「北アイルランド和平」の今後を具体的に決定する非常に重要なセント・アンドリューズでのサミットの3日間の間に、英陸軍参謀総長が「英軍がいることでイラクの情勢は悪化している」とデイリー・メールのインタビューで述べ、早期撤退の必要性に言及、というか「いつまでも駐留していても何らプラスにならない」との考えを示し、セント・アンドリューズでの記者会見においてブレアも"Our strategy is to withdraw from Iraq when the job is done."と述べて参謀総長の発言に同意していることを示した。(しかしこれ、いわゆる「玉虫色の発言」だと思うけれど……とりあえず、保守党系のデイリー・メイルではかなり色つけて報じているはずだ。)
一方、今週はイラク戦争をはさんだ重要な時期に内務大臣(2001〜2004年)をしていたデイヴィッド・ブランケットの口述日記(だよね:tapeと表現されている)がガーディアンとデイリー・メールで公開。
ブランケットという人は「対テロ戦争」に応じた英国の法整備を主導した人で、Banksyの手にかかるとこう表現される。(<何の説明にもなってないかもしれないが。)Stop This Mad Man! と書いている犬はブランケットの盲導犬(ブランケットは生まれつき目が不自由である)。
* a CC Licenced photo on Flickr by OwenBlacker
で、今回公開されたこの人の日記(内務大臣在任中のもの)がまた、「精神的に追い込まれて病的な状態になっていた」とか「党内ではブレアがブラウンを」とかいった「赤裸々告白」系で、新聞では連載だから情報が小出しにされていて(「引っ張る」という感じ)、正直、どーでもいいやと思って読んでなかった。連載がちょうどアンナ・ポリトコフスカヤ殺害のニュースと重なっていたし。

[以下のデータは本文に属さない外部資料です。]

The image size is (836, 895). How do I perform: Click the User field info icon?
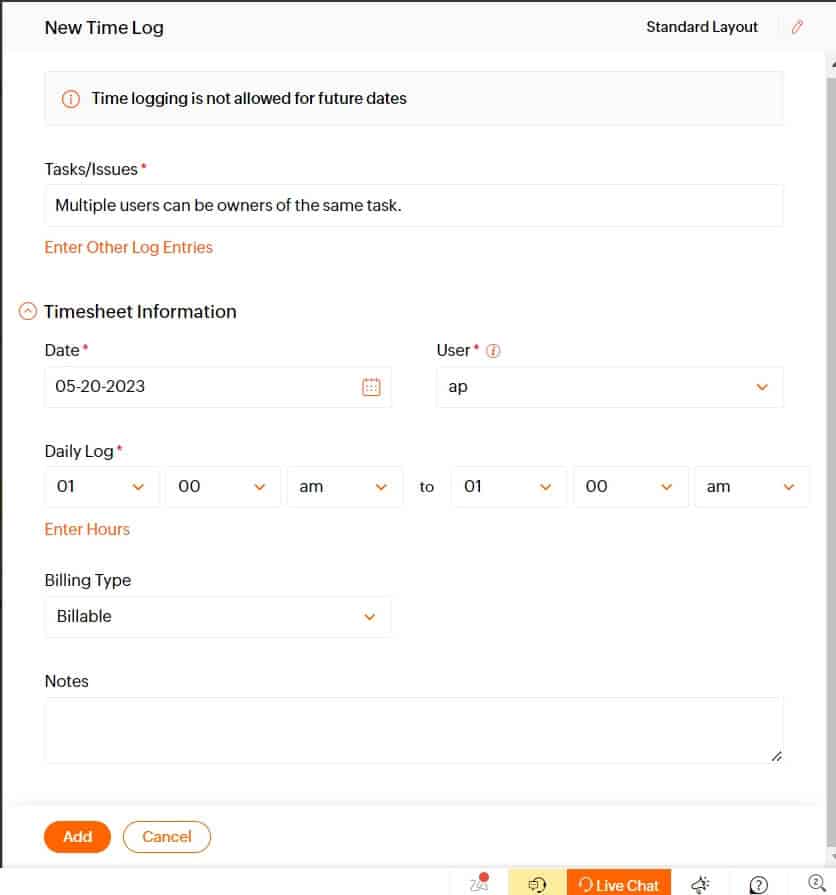pyautogui.click(x=492, y=350)
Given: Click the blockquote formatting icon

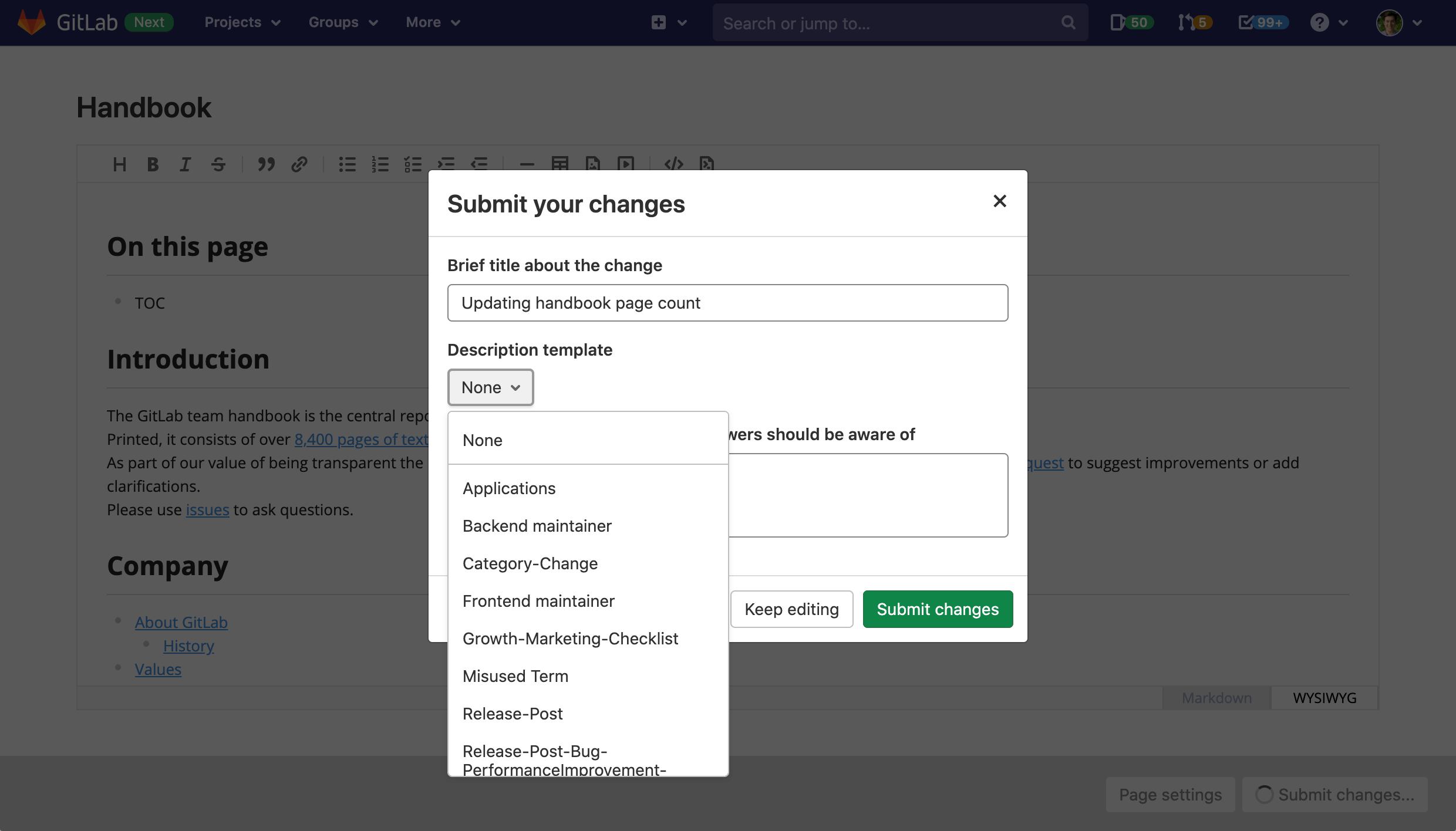Looking at the screenshot, I should [265, 163].
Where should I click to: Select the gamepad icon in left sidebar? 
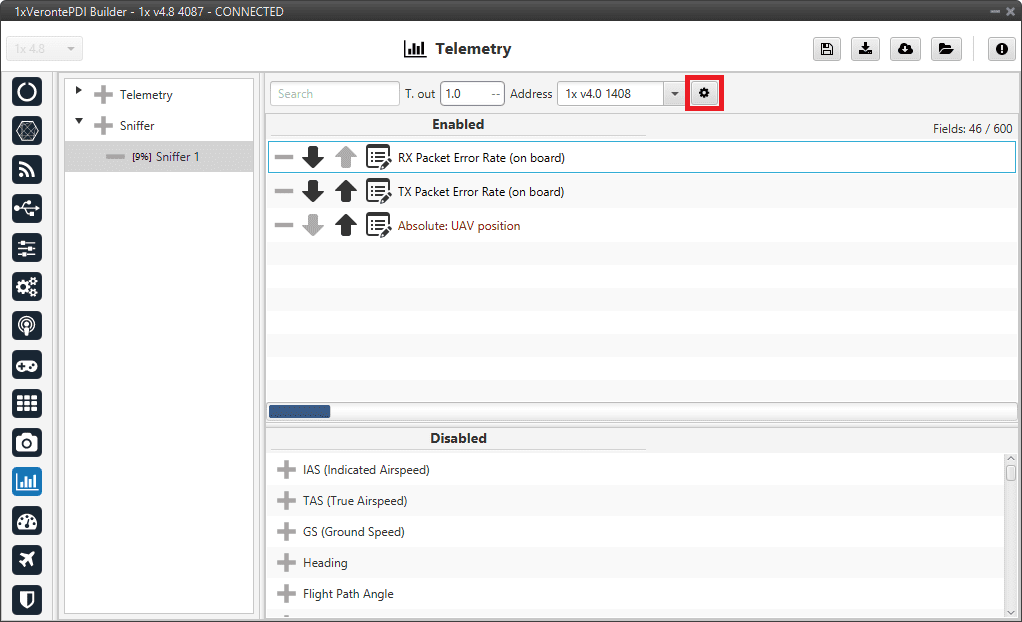27,364
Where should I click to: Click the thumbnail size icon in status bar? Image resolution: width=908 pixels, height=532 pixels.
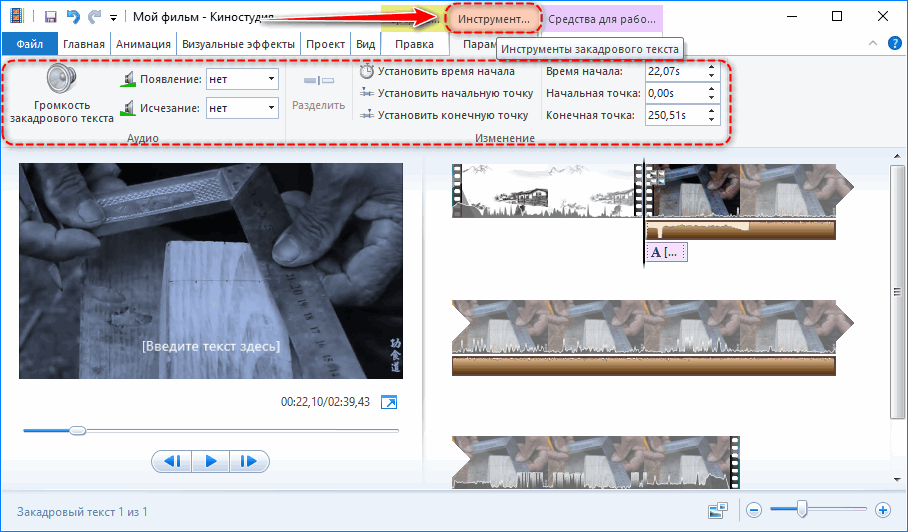click(x=716, y=511)
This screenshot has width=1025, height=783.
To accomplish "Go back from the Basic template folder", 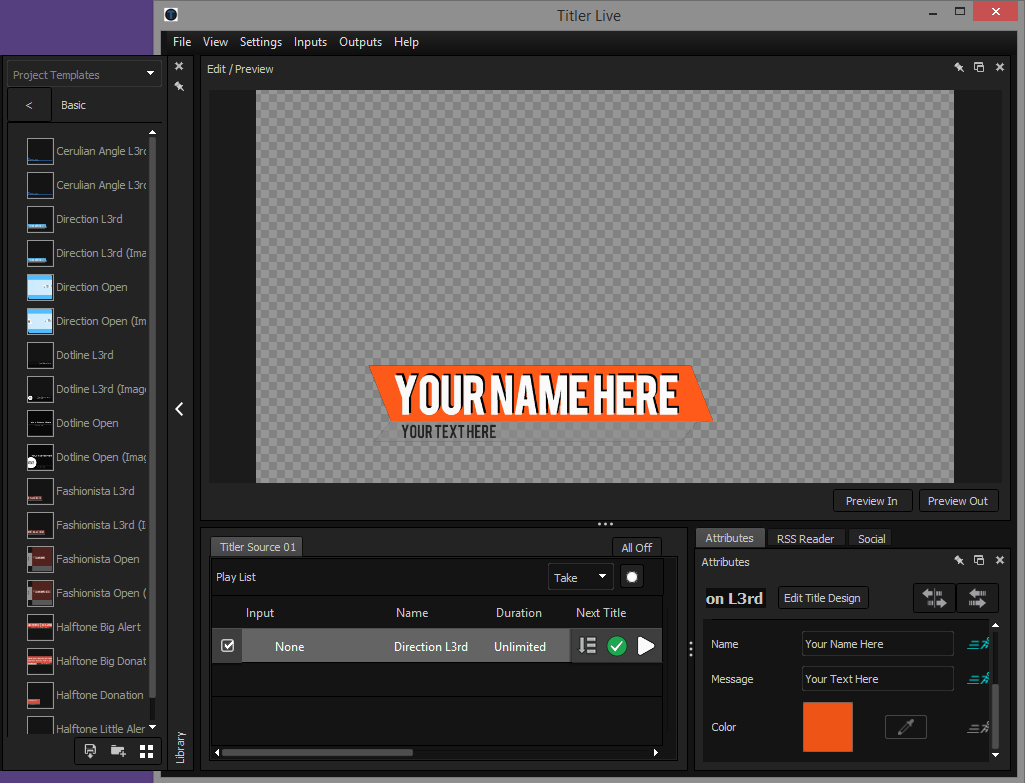I will pos(29,105).
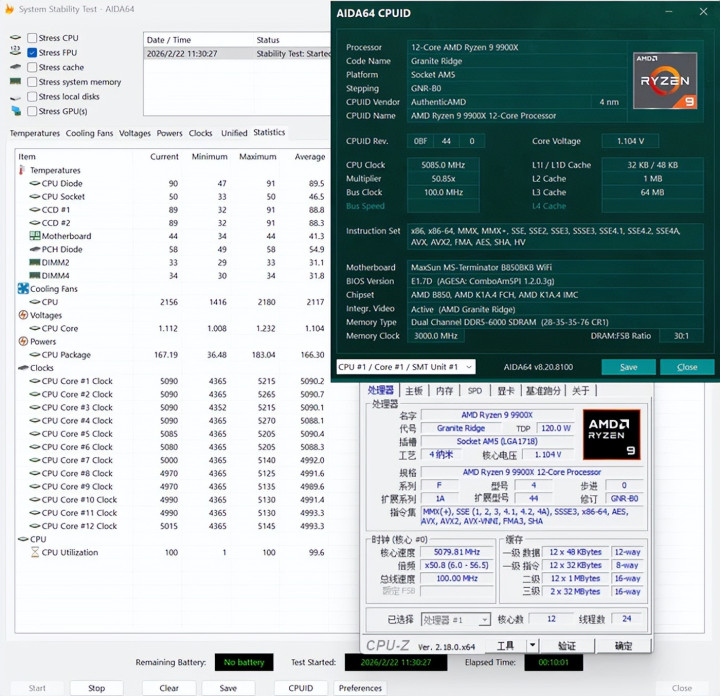The image size is (720, 696).
Task: Open the Preferences button
Action: 360,688
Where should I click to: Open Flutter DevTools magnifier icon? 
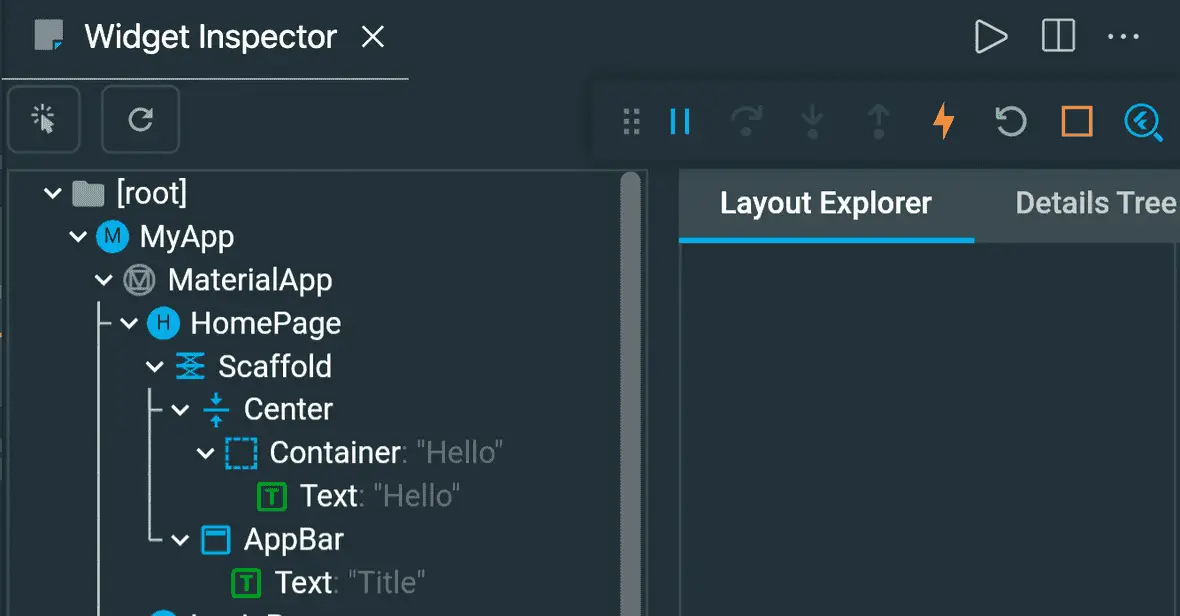1142,122
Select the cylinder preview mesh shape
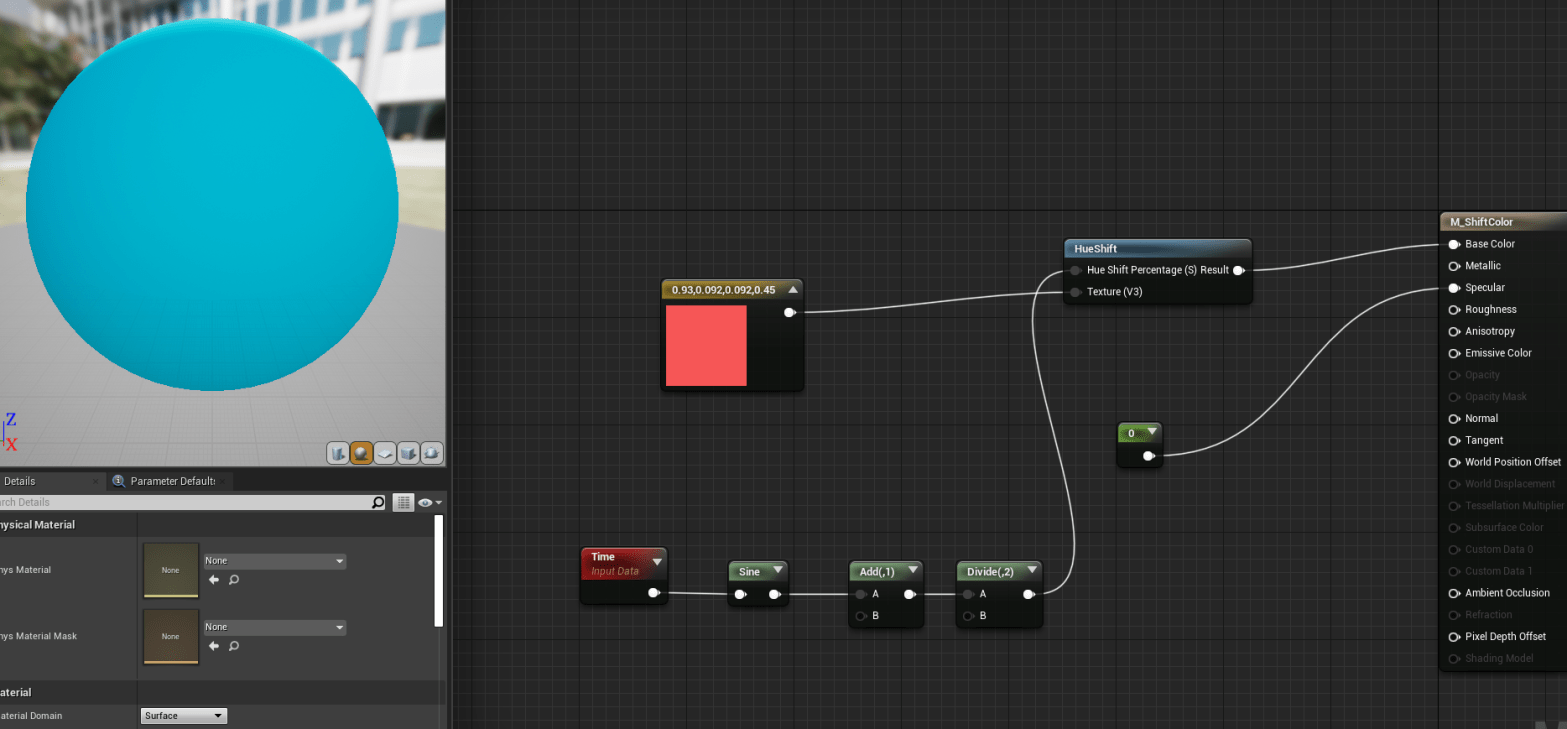The image size is (1567, 729). pyautogui.click(x=338, y=453)
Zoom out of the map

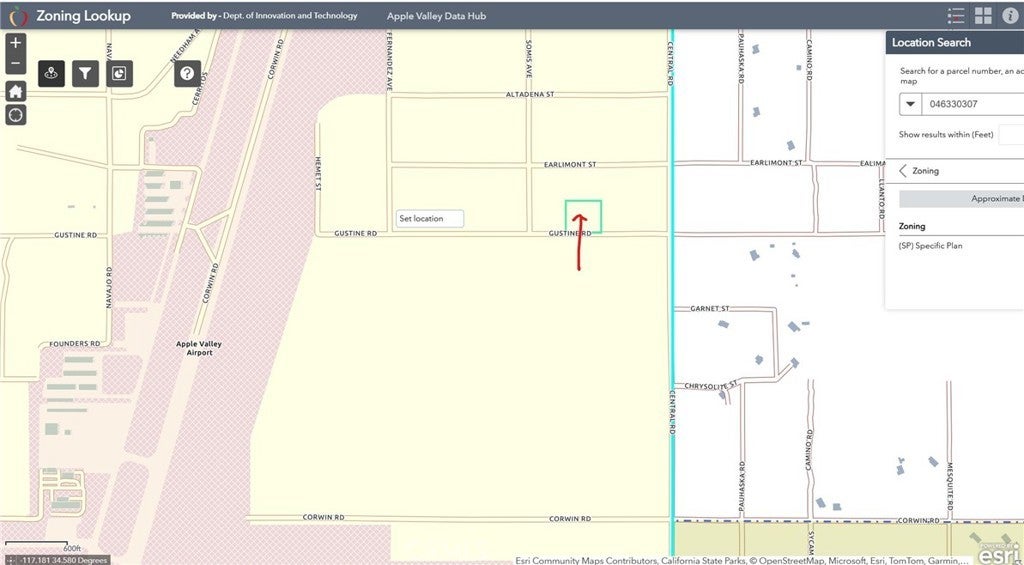(x=16, y=64)
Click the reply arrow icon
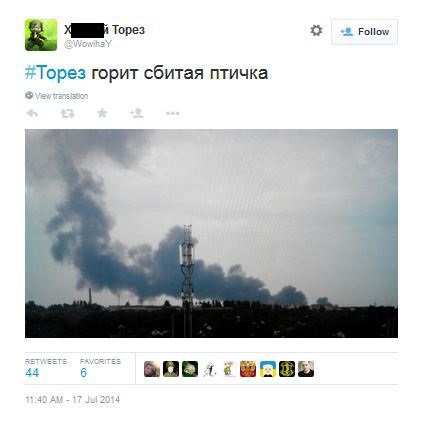424x423 pixels. click(33, 113)
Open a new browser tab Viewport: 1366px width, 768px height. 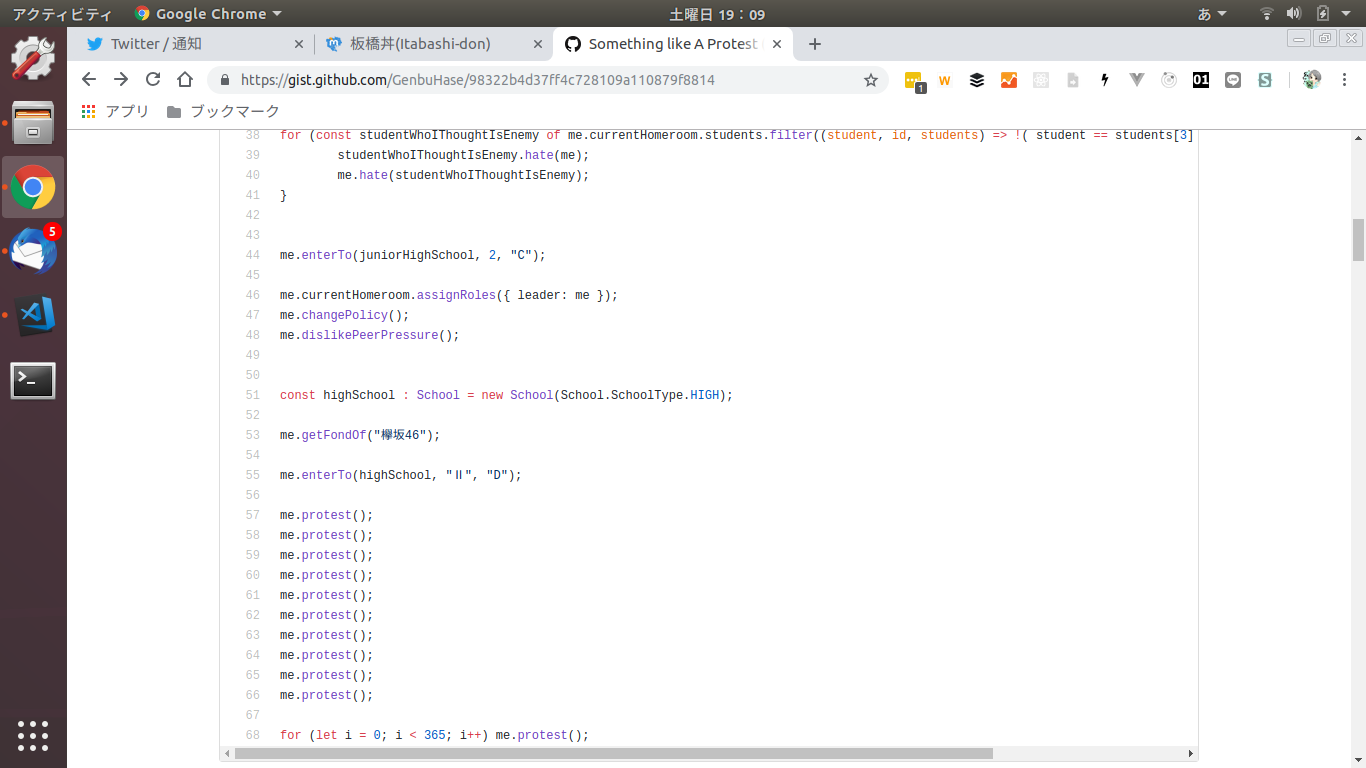815,44
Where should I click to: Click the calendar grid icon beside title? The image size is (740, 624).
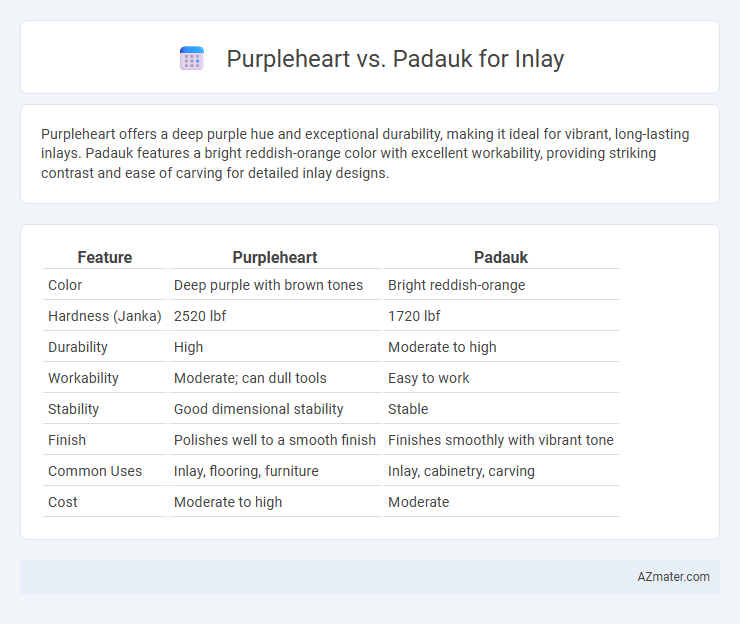click(x=192, y=59)
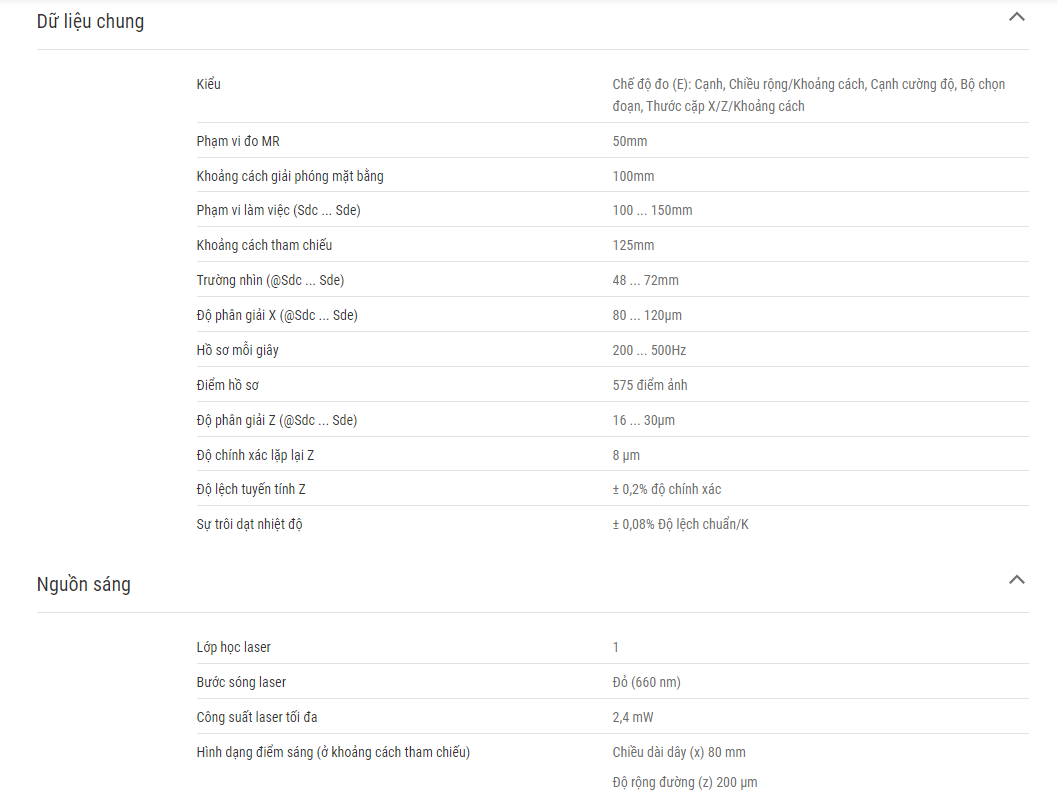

あと、「ブレアは30代のころから心臓が悪くて」とかいう発言があって、それが嘘だとかなんとか……いやもうどうでもいいから、と思うでしょ。さすがレイムダックという感慨はあるにせよ。
そしたらこんな話が出てきた。
開戦時にアルジャジーラ爆撃を進言 英の前内相がブレア首相に
【アルジャジーラ特約12日】中東の衛星テレビ局、アルジャジーラが12日報じたところによると、英国のデビッド・ブランケット前内相は地元テレビ局とのインタビューの中で、2003年のイラク侵略の際、「バグダッド市内のアルジャジーラ送信設備を爆撃すべき」とブレア同国首相に進言したと明らかにした。
ブランケット氏は英国のチャンネル4とインタビューし、その内容は16日に放映される予定。
http://news.livedoor.com/webapp/journal/cid__2568159/detail
デイリー・ミラーに記事がありましたよ、と。
BLUNKETT: WE MUST BOMB AL-JAZEERA TV
Shock war advice to Blair
By Rosa Prince
http://www.mirror.co.uk/news/tm_headline=blunkett--we-must-bomb-al-jazeera...
ほかの新聞でも記事があるかもしれないけれど、とりあえずGoogle Newsで最初に見つかったのがミラーなのでミラーだけ。
それからテリー・ロイド。unlawful killingだったという法的な結論が出た。
http://b.hatena.ne.jp/nofrills/Terry%20Lloyd/
それからグアンタナモ。
http://b.hatena.ne.jp/nofrills/Guantanamo/
あと、ジャック・ストローの「ムスリマのヴェール」をめぐる発言(というより明らかに「議論開始」が目的、ディベイターだし)も1週間くらい経ってようやく感情的な反発や支持が落ち着いてきて、読むべき記事がちらほらと。例えば下記。
http://commentisfree.guardian.co.uk/john_williams/2006/10/post_507.html
で、これらがわずか数日の間に、まるで「ハックニーのMare Streetのバスは同じ路線のが3台まとまって30〜40分おきに来る」というあの不思議な現象を思い起こさせるかのように、まとまって出てきた。ブレアがセント・アンドリューズにいっていて、ダウニングストリートにいないときにね。
第一印象としては、この数日は「英国と米国の特別な関係」の終わりの始まりだろう、というかそういう感じ。
とりあえずブレアは「アイルランド問題」というディズレイリ/グラッドストンからの遺産をきれいに解決することに集中したいだろうな。来年3月26日というターゲットが公表されたから、それまではブレアは首相のままだろう。来年3月までに何がどこまで「終わり」になるか。
※この記事は
2006年10月14日
にアップロードしました。
1年も経ったころには、書いた本人の記憶から消えているかもしれません。